- **Die Aufgaben**:
1 - Wiederhole aus dem Text über den Dreißigjährigen Krieg wortgetreu den Abschnitt, der mit den Worten „Wie es genau“ beginnt und mit „Windsheim (12379 Einwohner).“ endet.
2 - In welchem Jahr wurde laut dem Text über den Dreißigjährigen Krieg das Tagebuch von Peter Hagendorf gefunden?

- **Ausgewählter Text**:

Wie es genau im Dreißigjährigen Krieg zuging, beschreibt der Söldner Peter Hagendorf in seinem Tagebuch, das 1988 im Handschriftenverzeichnis der Preußischen Staatsbibliothek in Berlin gefunden wurde. Auch, dass er seine Frau zum Plündern schickte, als er einmal unpässlich war. Hagendorf begleitet die Themen-Ausstellungen zum Dreißigjährigen Krieg sowohl im Haus der Geschichte von Dinkelsbühl als auch im Stadtmauermuseum von Nördlingen. Während im ersten die konfessionelle Spaltung der Stadt im Vordergrund steht, fokussiert sich letzteres auf die Entscheidungsschlacht bei Nördlingen, welche die Vormacht der Schweden beendete. Den fränkischen Protestantismus insgesamt beleuchtet die Dauerausstellung in der profanierten Spitalkirche von Bad Windsheim (12379 Einwohner).

- **Bereitgestellte Zeilen**:

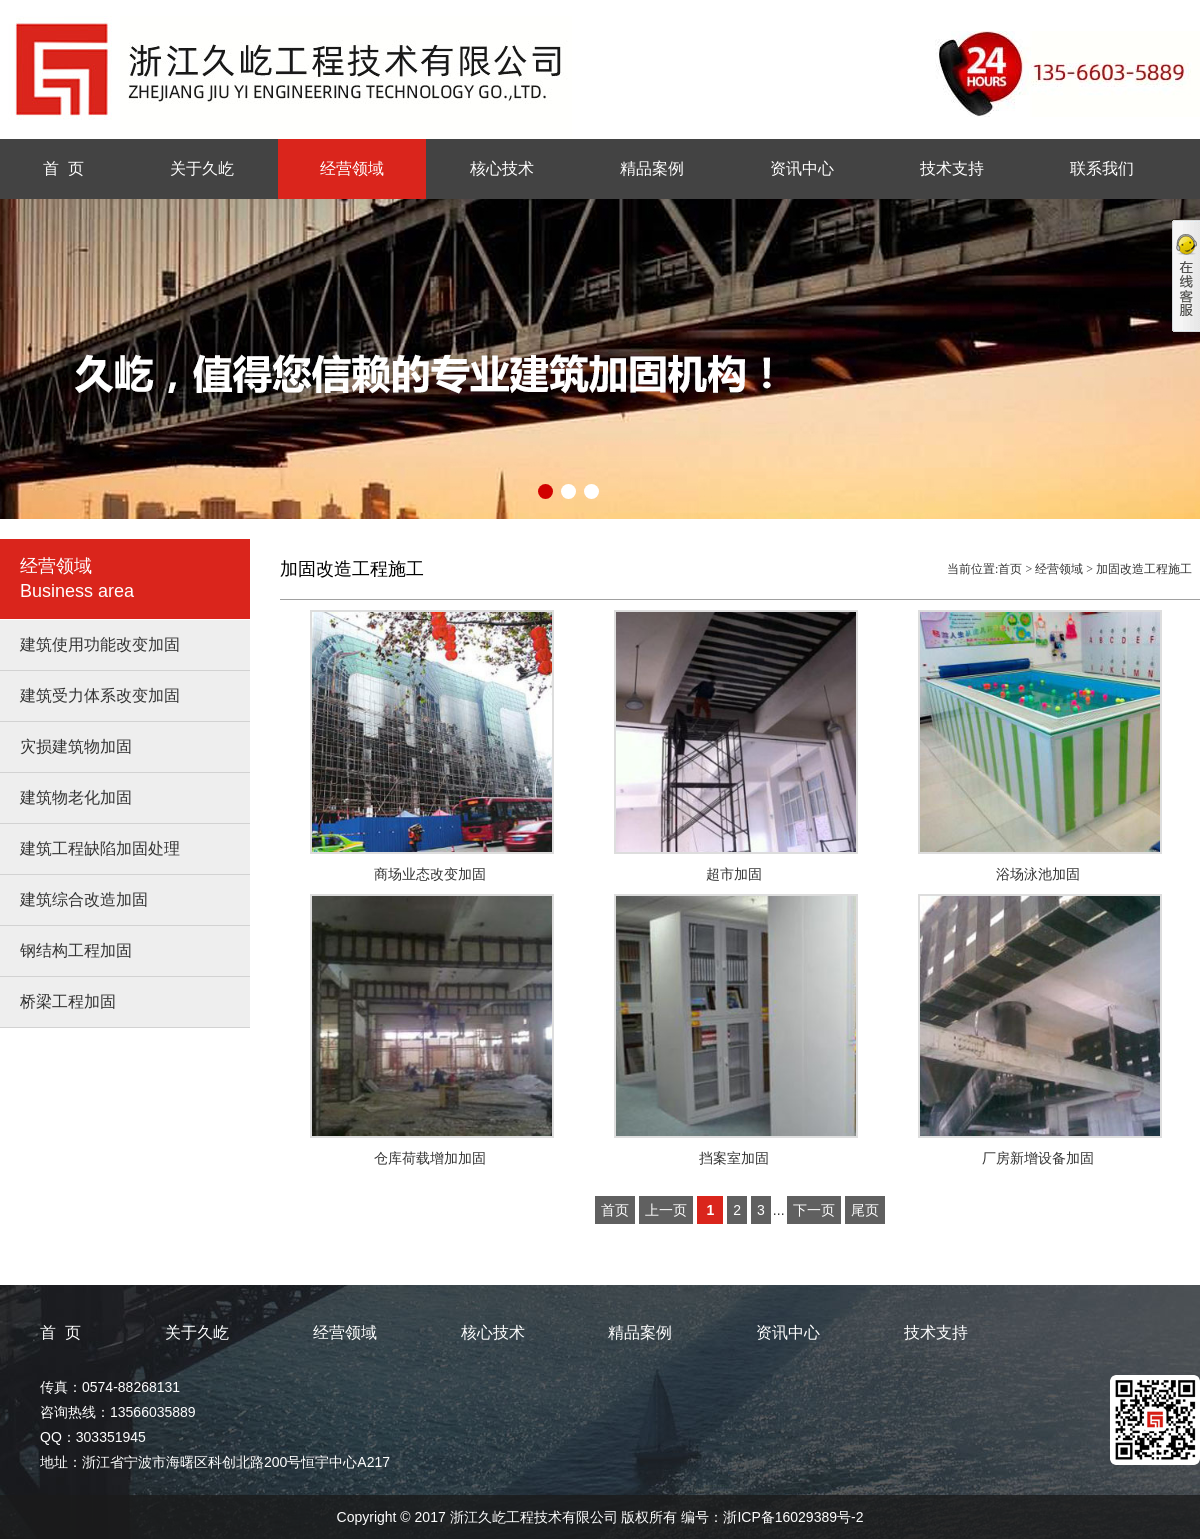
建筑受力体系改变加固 (100, 695)
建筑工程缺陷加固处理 (100, 848)
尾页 (865, 1210)
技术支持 (952, 168)
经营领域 (352, 168)
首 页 (63, 168)
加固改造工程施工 (1144, 569)
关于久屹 (202, 168)
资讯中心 (802, 168)
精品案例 (652, 168)
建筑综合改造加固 (84, 899)
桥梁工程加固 (68, 1001)
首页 (1010, 569)
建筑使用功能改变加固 (100, 644)
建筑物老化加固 (76, 797)
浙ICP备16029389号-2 (793, 1517)
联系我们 (1102, 168)
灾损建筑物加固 (76, 746)
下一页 (814, 1210)
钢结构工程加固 (76, 950)
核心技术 (502, 168)
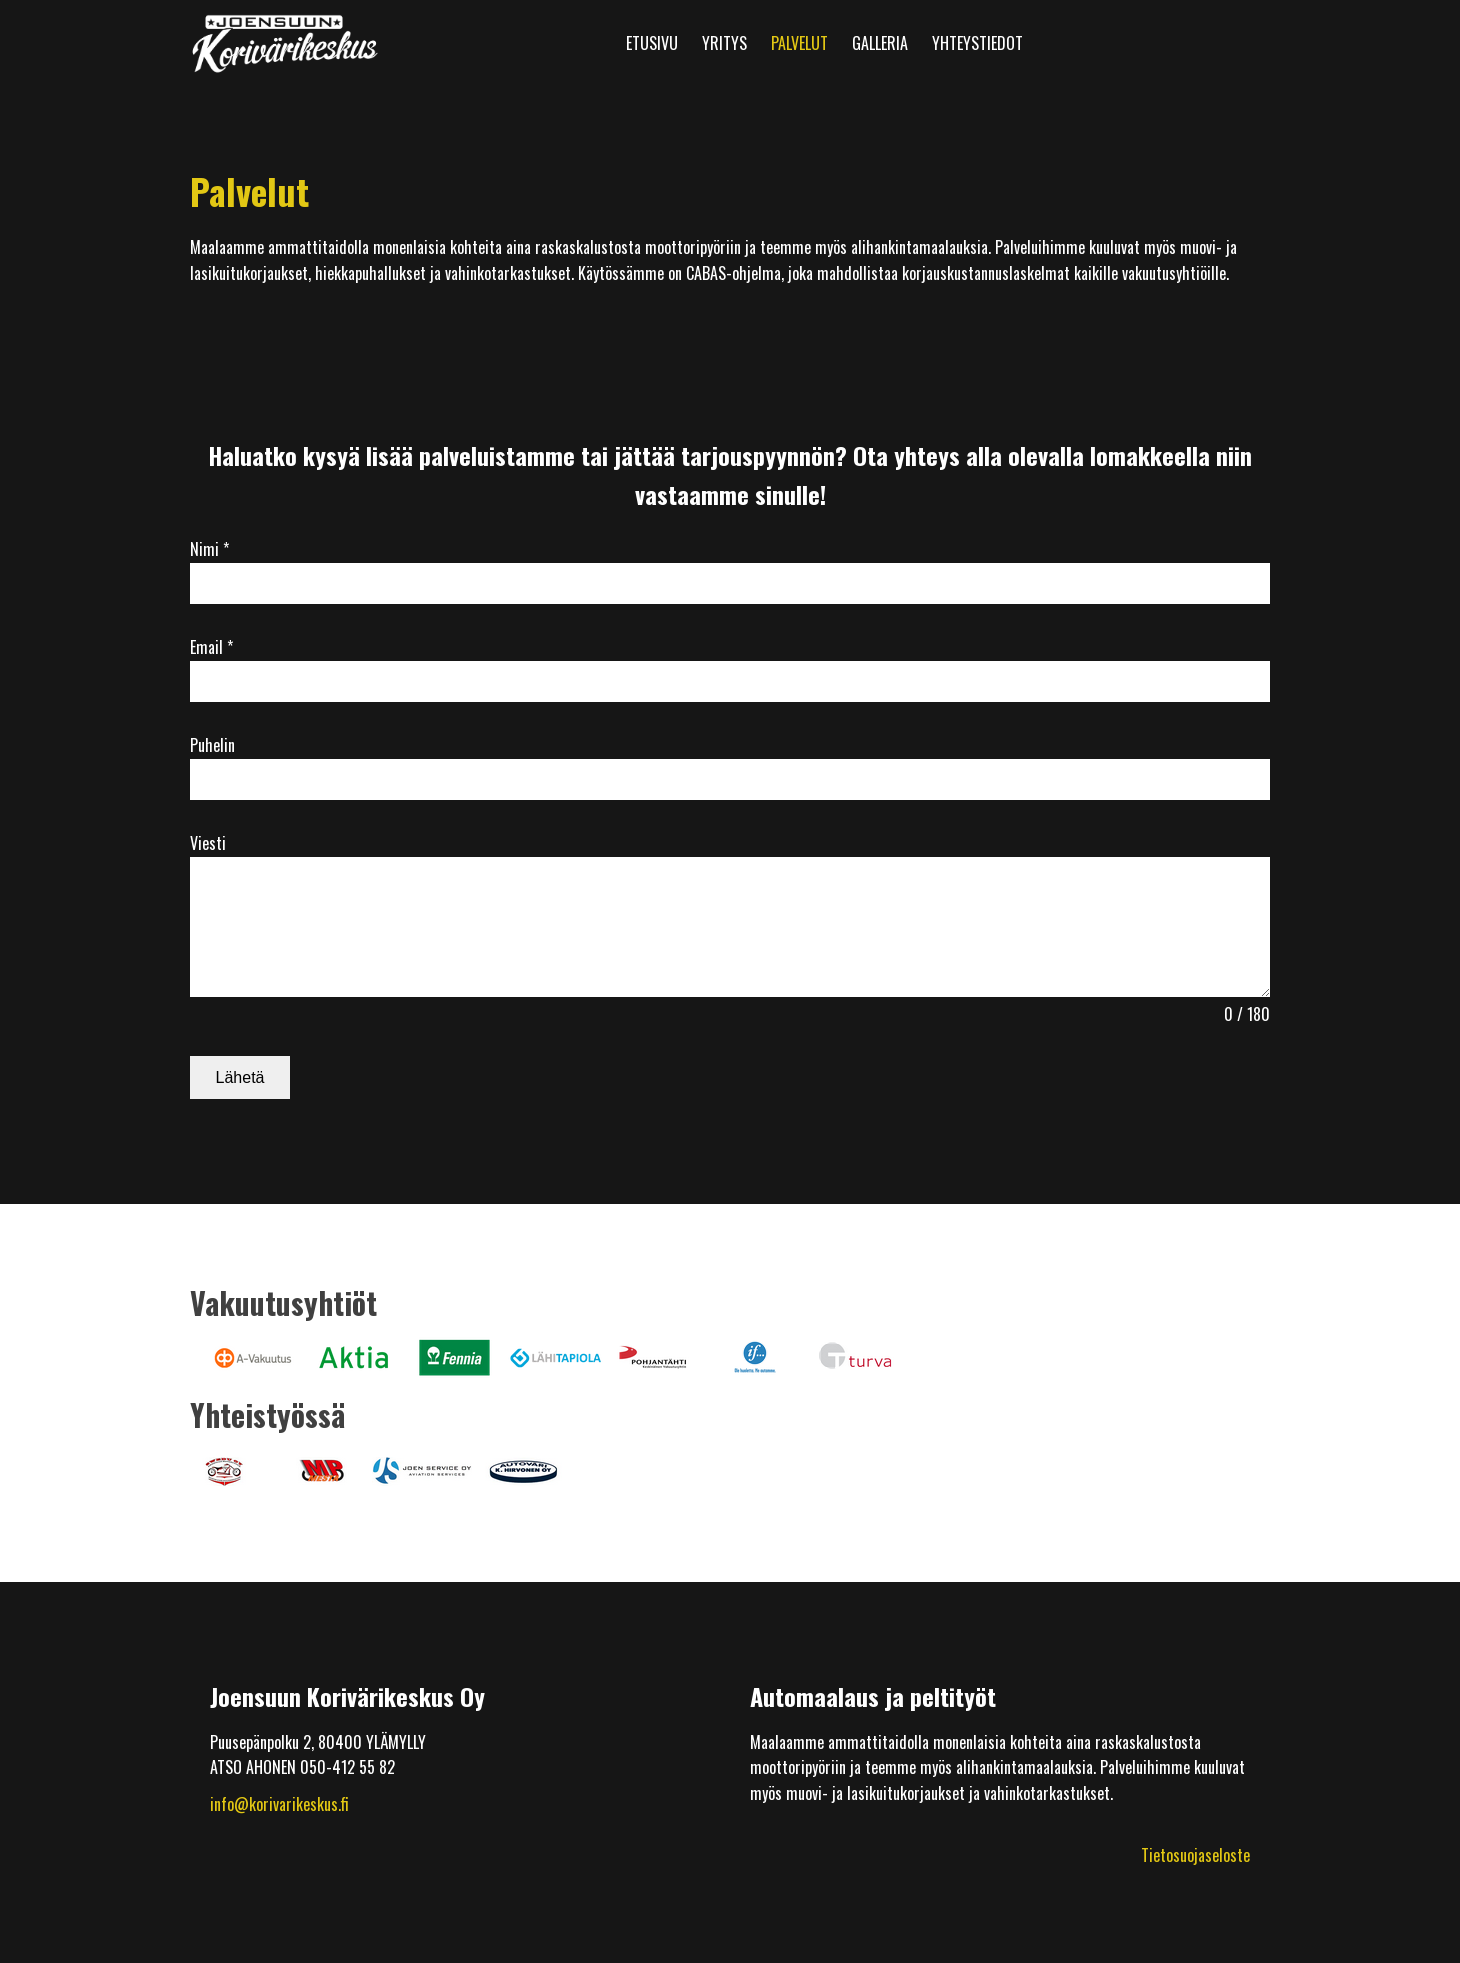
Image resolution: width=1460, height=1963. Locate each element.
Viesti (208, 843)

- **Die Ergebnisse**:
1 -
Wie es genau im Dreißigjährigen Krieg zuging, beschreibt der Söldner Peter Hagendorf in seinem Tagebuch, das 1988 im Handschriftenverzeichnis der Preußischen Staatsbibliothek in Berlin gefunden wurde. Auch, dass er seine Frau zum Plündern schickte, als er einmal unpässlich war. Hagendorf begleitet die Themen-Ausstellungen zum Dreißigjährigen Krieg sowohl im Haus der Geschichte von Dinkelsbühl als auch im Stadtmauermuseum von Nördlingen. Während im ersten die konfessionelle Spaltung der Stadt im Vordergrund steht, fokussiert sich letzteres auf die Entscheidungsschlacht bei Nördlingen, welche die Vormacht der Schweden beendete. Den fränkischen Protestantismus insgesamt beleuchtet die Dauerausstellung in der profanierten Spitalkirche von Bad Windsheim (12379 Einwohner).

2 - Im Jahr 1988.